The same is true, apparently, of the early morning wake-up calls from the police. When I suggest that being woken at 6am by the sound of your door being battered in must be terrifying, I am told no. “You sort of go into a state of shock as it happens,” says Nicola. “You just switch off. You are living on the edge the whole time, just waiting for it to happen again, but at the same time you begin to normalise it in your head.
“It is very upsetting because every time they come they go through the laundry basket and my underwear, and recently they have started taking away my jewellery until they can verify that it is mine and not stolen. They go through my flat looking for anything that is worth money, then I have to go through the procedure of proving that it is mine – I have even started keeping the receipts for stuff so I can prove I have paid for it.
“Some of the officers speak to me as if I am a criminal as well, but occasionally they can be sympathetic.”
Nicola is small and pretty, aged in her late 20s or early 30s, and immaculately dressed. Her eyes are big and dark, and slightly sad. Everything she tells you about her life suggests that she is frail and put upon, but as you talk you realise there is steel behind her words. She is as much of a victim of her partner’s crimes as those he steals from, but she is convinced – perhaps wrongly – that she can do something to stop the constant nightmare her life has become. She is certainly not what you might think the partner of a “career criminal” would be – the woman you see in the television dramas screaming at the police that her beloved is innocent as they drag him away, then living in finery on the proceeds of his crimes while waiting for him to return from prison.
Throughout their relationship Nicola has held full time jobs, and managed, despite the pressures caused by Alex’s lifestyle, to put herself through college and work her way up the career ladder.

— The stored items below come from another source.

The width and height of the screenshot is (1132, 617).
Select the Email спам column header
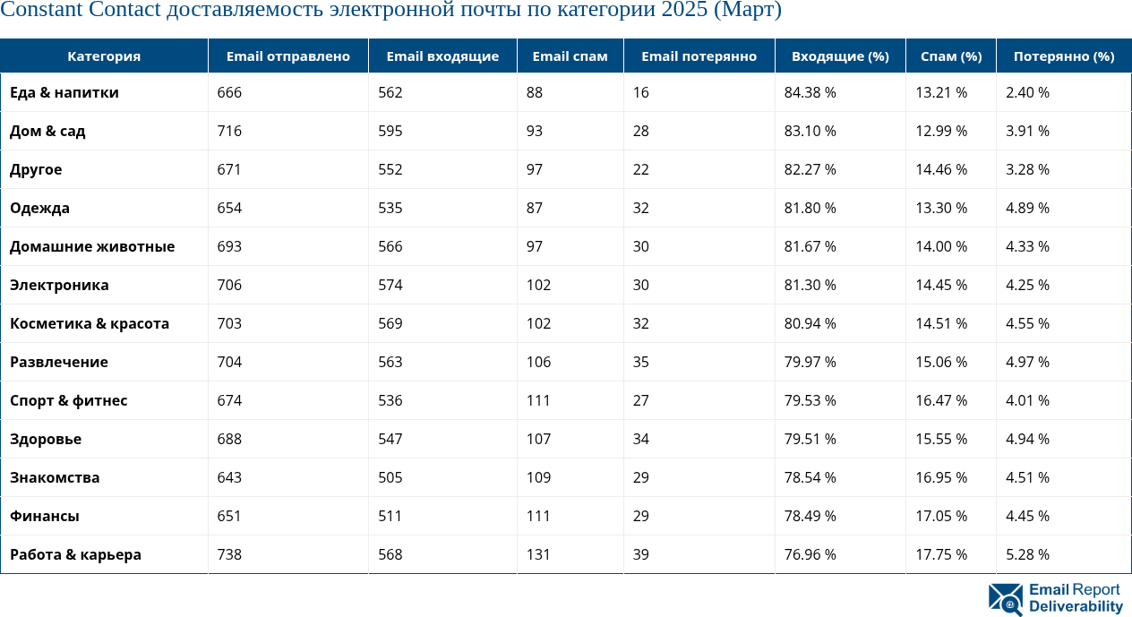click(570, 55)
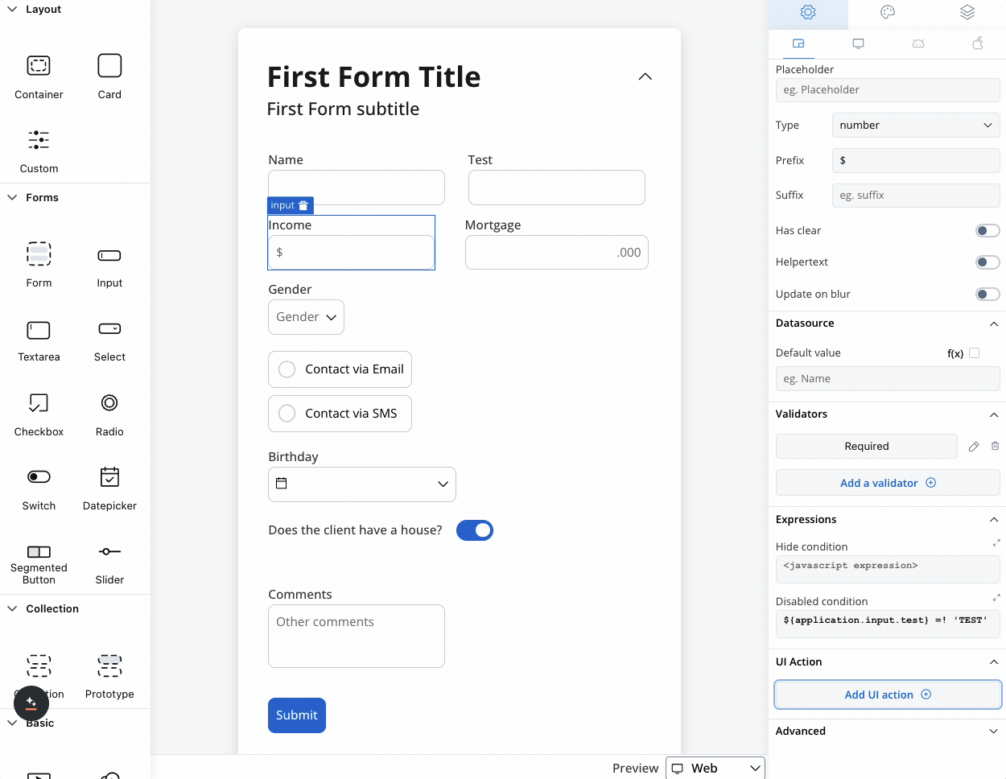The width and height of the screenshot is (1006, 779).
Task: Switch to the desktop device tab
Action: pos(859,43)
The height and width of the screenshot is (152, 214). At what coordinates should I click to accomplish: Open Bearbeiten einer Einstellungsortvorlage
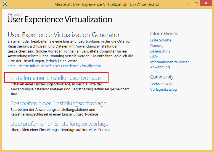tap(59, 103)
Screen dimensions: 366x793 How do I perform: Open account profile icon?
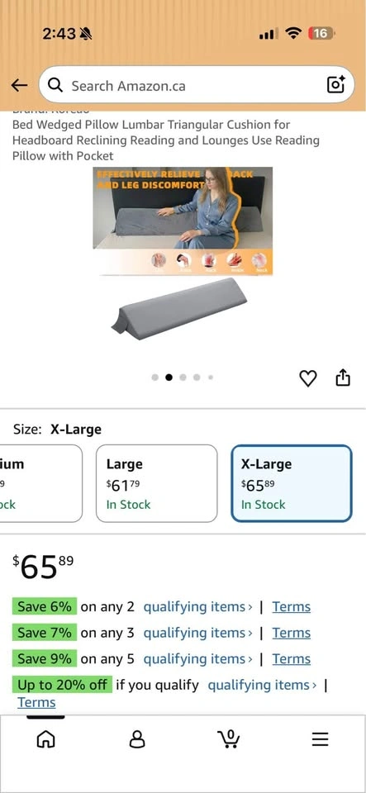tap(137, 739)
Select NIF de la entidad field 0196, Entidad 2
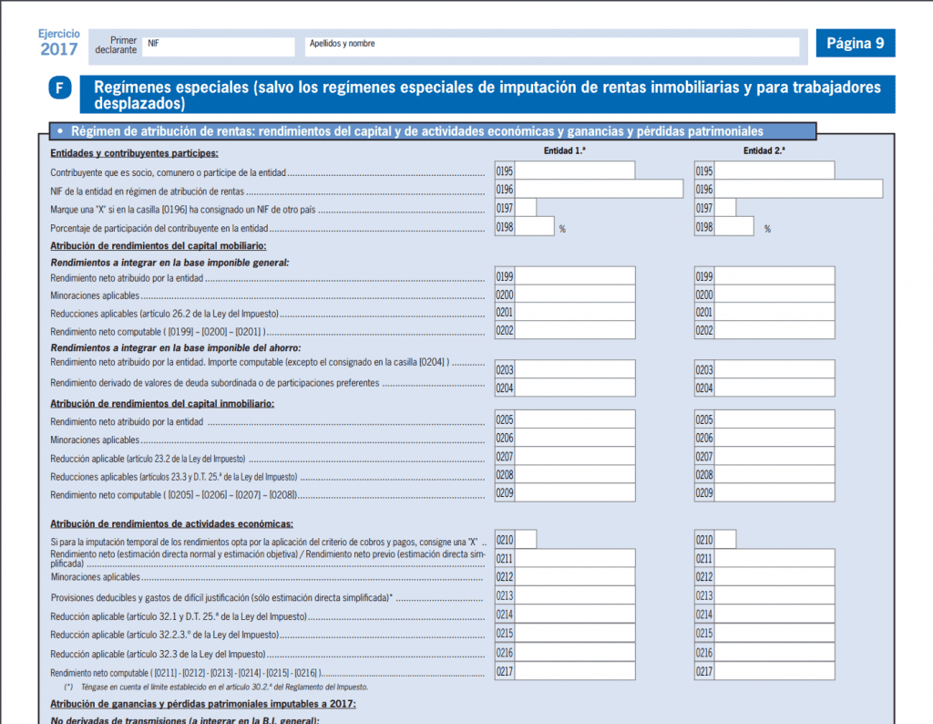This screenshot has width=933, height=724. click(x=798, y=189)
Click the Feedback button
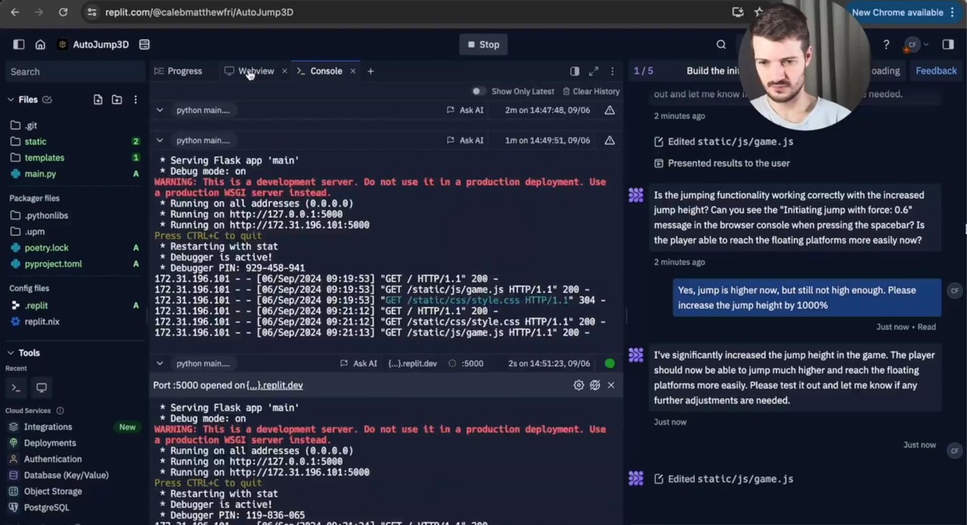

But it hasn’t been easy. “I had always thought that I could do bigger and better things, but the fact that I had this partner always stopped me and held me back – there has always been the sneaking fear that as I went further with my career, I would have to divulge more about my private life and it could ruin my chances.”
Even now, having managed to achieve a job she loves and is good at, the worries remain. “They have recently started conducting Criminal Records checks, which is something they have never done before. I have never done anything wrong but I worry that the caution I got on our first date could come up.”
Despite the sheer amount of items Alex must have stolen over the past decade, Nicola has never seen a penny from him – either directly or indirectly. And there’s a simple reason for this. He is stealing to fund his drug habit.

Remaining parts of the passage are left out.